LOCK 'EM UP
03 May 2003
Source: New York Times, May 2, 2003
Lock 'Em Up
By NICHOLAS D. KRISTOF
Right after returning from covering the war in Congo five years ago, around the time of an Ebola outbreak there, I abruptly broke into the shakes and a high fever one night. I was living in Tokyo, so a Japanese friend helpfully called the health authorities and asked what to do with a foreigner who had just emerged from the central African jungle with a high fever.
Ten minutes later, I heard the sirens approaching my apartment. Then there was a pounding at the door, and a team of men looking like space invaders in bioprotection suits came to take the Ebola patient away.
Good for them!
In my case it was just malaria. But a lesson of the SARS outbreak is that we in the United States need to compromise on civil liberties to confront health risks more effectively.
After 9/11, the Bush administration wisely pushed a Model Emergency Health Powers Act as a template for legislation by the states. Such legislation would permit governors to respond to health crises with a state of emergency in which they could impose quarantines, order vaccinations and the destruction of dangerous property, limit people's movements and ration medicine, and seize anything from dead bodies to private hospitals. The steps are tough and sobering, but would apply only in desperate circumstances and within safeguards. So far only 22 states have passed this kind of law, and California, New York and Texas have all spurned it.
One main obstacle has been shrieks of protest by civil libertarians, whom I'm usually sympathetic to — but not this time.
"In a smallpox attack, you're talking about a weapon of mass destruction," notes Keith Richman, a Republican doctor in the California Assembly and sponsor of the law there. "The ability of the public health system to respond in an emergency will determine how many hundreds of thousands of lives you save."

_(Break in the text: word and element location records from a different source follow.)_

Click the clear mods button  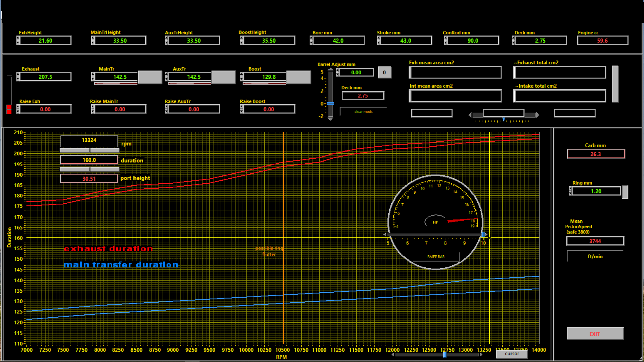tap(363, 112)
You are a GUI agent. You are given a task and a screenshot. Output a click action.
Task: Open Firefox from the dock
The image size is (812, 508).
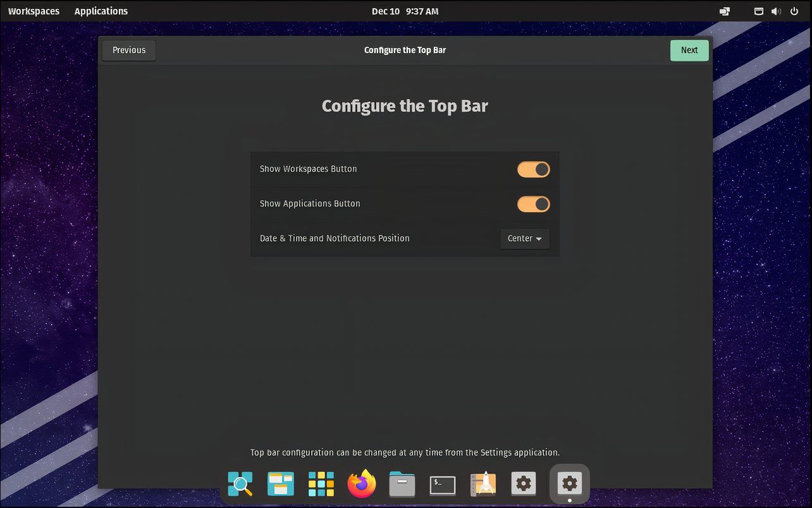[361, 484]
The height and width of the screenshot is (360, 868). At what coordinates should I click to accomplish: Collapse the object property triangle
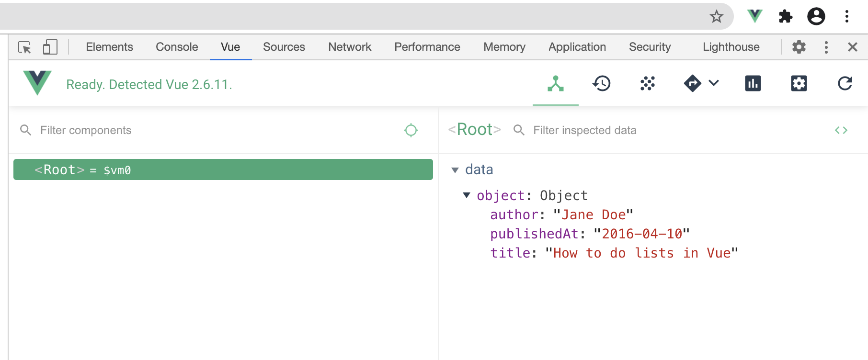click(467, 195)
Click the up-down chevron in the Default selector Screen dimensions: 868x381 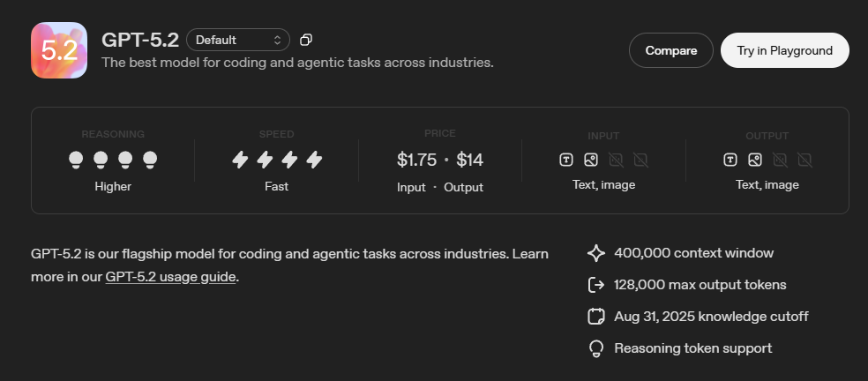pyautogui.click(x=278, y=40)
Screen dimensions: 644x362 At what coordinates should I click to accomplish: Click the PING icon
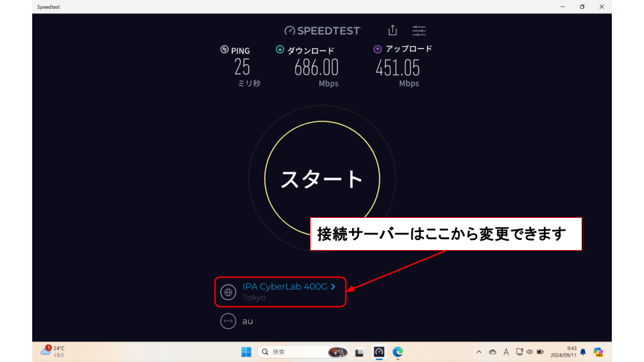pyautogui.click(x=225, y=50)
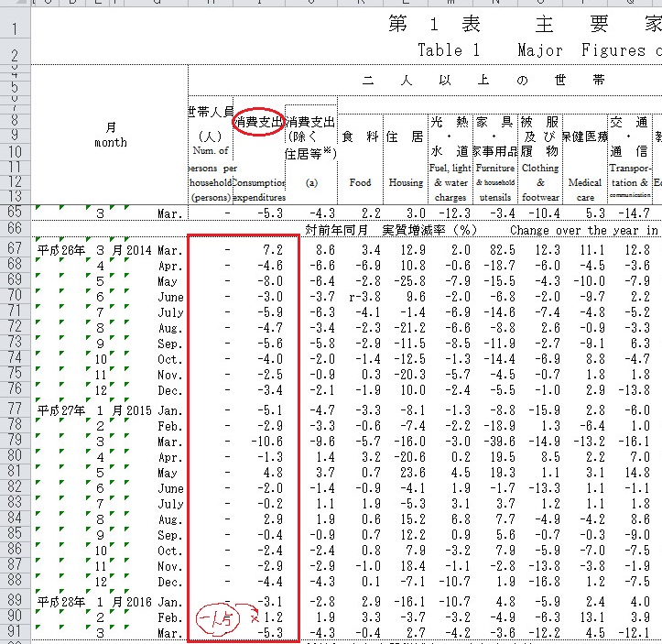
Task: Click the 平成28年 year label in row 89
Action: 59,600
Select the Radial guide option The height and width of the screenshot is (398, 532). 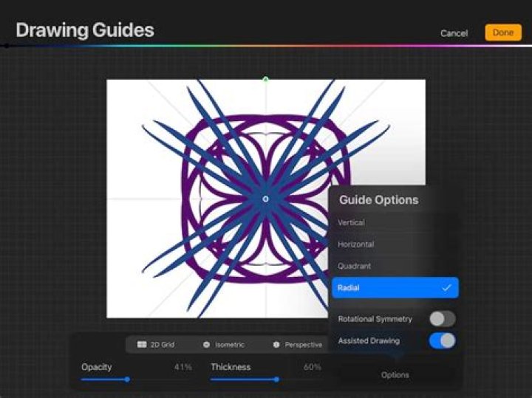tap(395, 288)
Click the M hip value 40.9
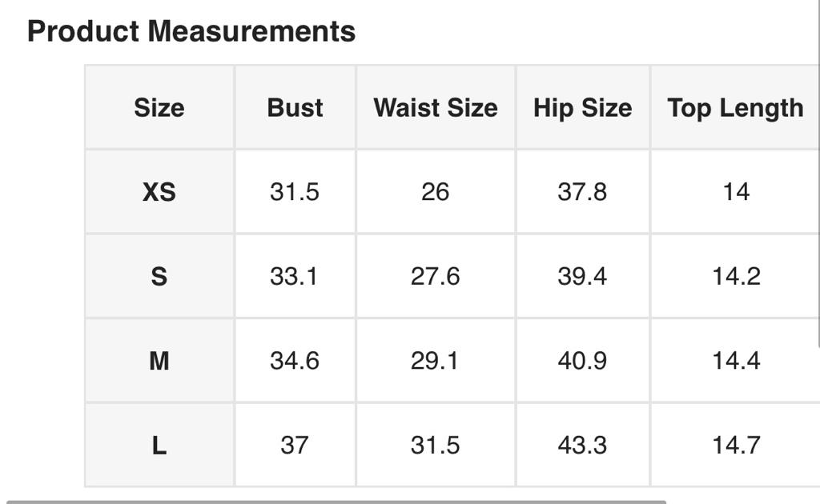820x504 pixels. tap(582, 361)
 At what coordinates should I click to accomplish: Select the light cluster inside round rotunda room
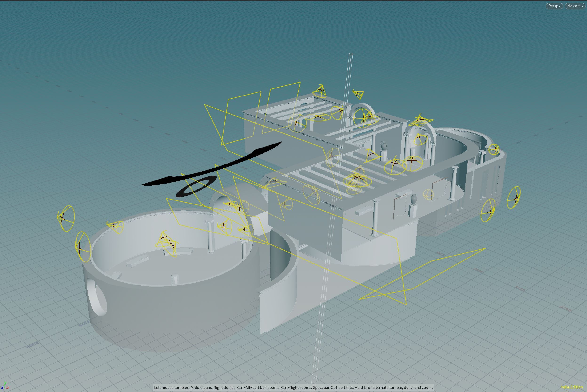[166, 243]

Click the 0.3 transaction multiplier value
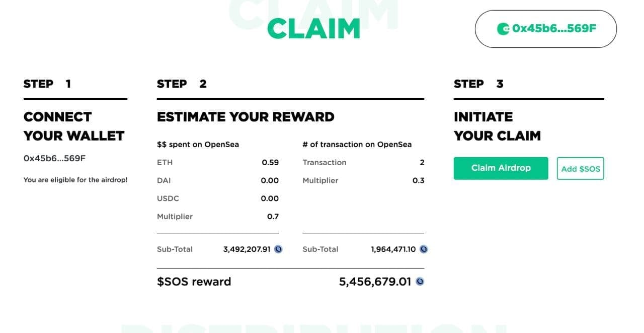pos(418,180)
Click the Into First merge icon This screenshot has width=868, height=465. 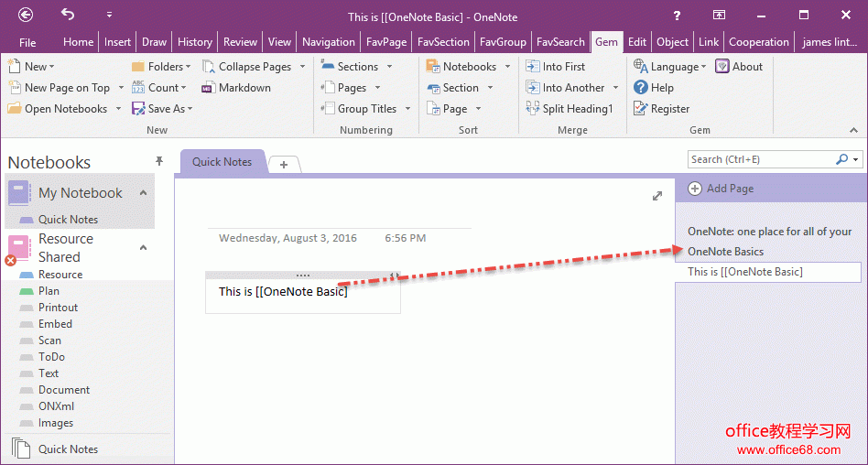533,67
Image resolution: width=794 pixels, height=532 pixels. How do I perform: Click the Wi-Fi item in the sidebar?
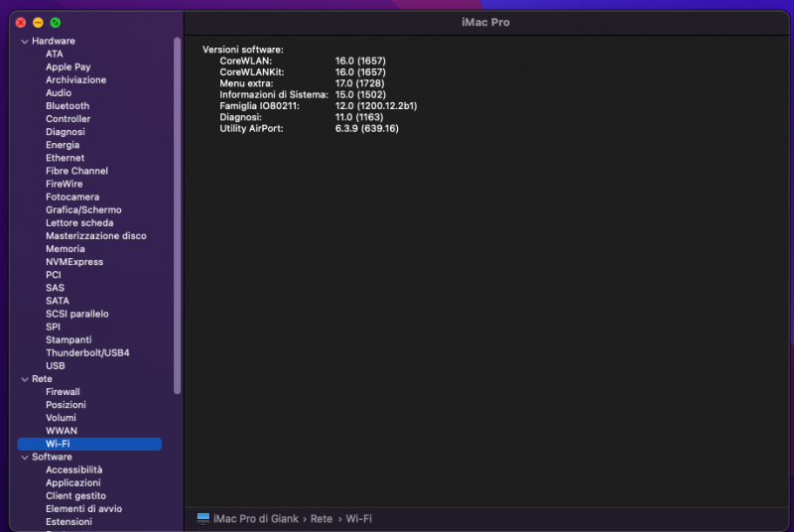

A smallpox attack is, I hope, very unlikely. But who knows? The spooks thought Iraq might have the smallpox virus, in which case it could now turn up anywhere, and North Korea may also possess it. A U.S. simulation called Dark Winter suggested that a smallpox attack could quickly leave one million Americans dead and the nation in complete chaos.
Aside from terrorism, 30 new diseases have popped up in the last quarter-century, from avian flu to AIDS. This is an age of global disease, when viruses flit across continents.
In the SARS outbreak, New York forcibly quarantined a man suspected of having the disease after he refused to isolate himself. That's a real breach of liberty, but suppose he had been an irresponsible superspreader like Typhoid Mary and caused the disease to spin out of control?
Consider Hong Kong and Singapore in the SARS outbreak. Hong Kong reacted to the disease much as America would have. Meanwhile, Singapore required visitors from any country with SARS to pass through a thermal scanner that flagged anyone with a temperature over 100 degrees; such people were forcibly quarantined for 10 days. Singapore's SARS patients were allowed no visitors, and schools were closed. And when a vegetable seller came down with the disease, all 2,400 people working in that market were forced into quarantine. While Hong Kong had five deaths yesterday, Singapore had none, and it appears to be over the hump.
I first encountered the dictatorial approach to public health in rural China, which combated leprosy much more effectively than democratic countries like India. Leprosy is so humiliating a disease that sufferers sometimes do not seek treatment, risking infecting others. So China instituted rewards — turn in a leper (even your spouse) for cash. This policy wiped out leprosy in China, and the Chinese are better off for it.
The American Civil Liberties Union argues that the model U.S. law "could have serious consequences for individuals' freedom, privacy and equality." That's right. But the alternative is to risk many, many deaths.
"I have very close ties to civil liberties," said Lawrence Gostin, a Georgetown University law professor who drafted the model legislation (and who used to serve on the national board of the A.C.L.U.). "But I think we've got the balance wrong, and we've forgotten the other important issue of public health."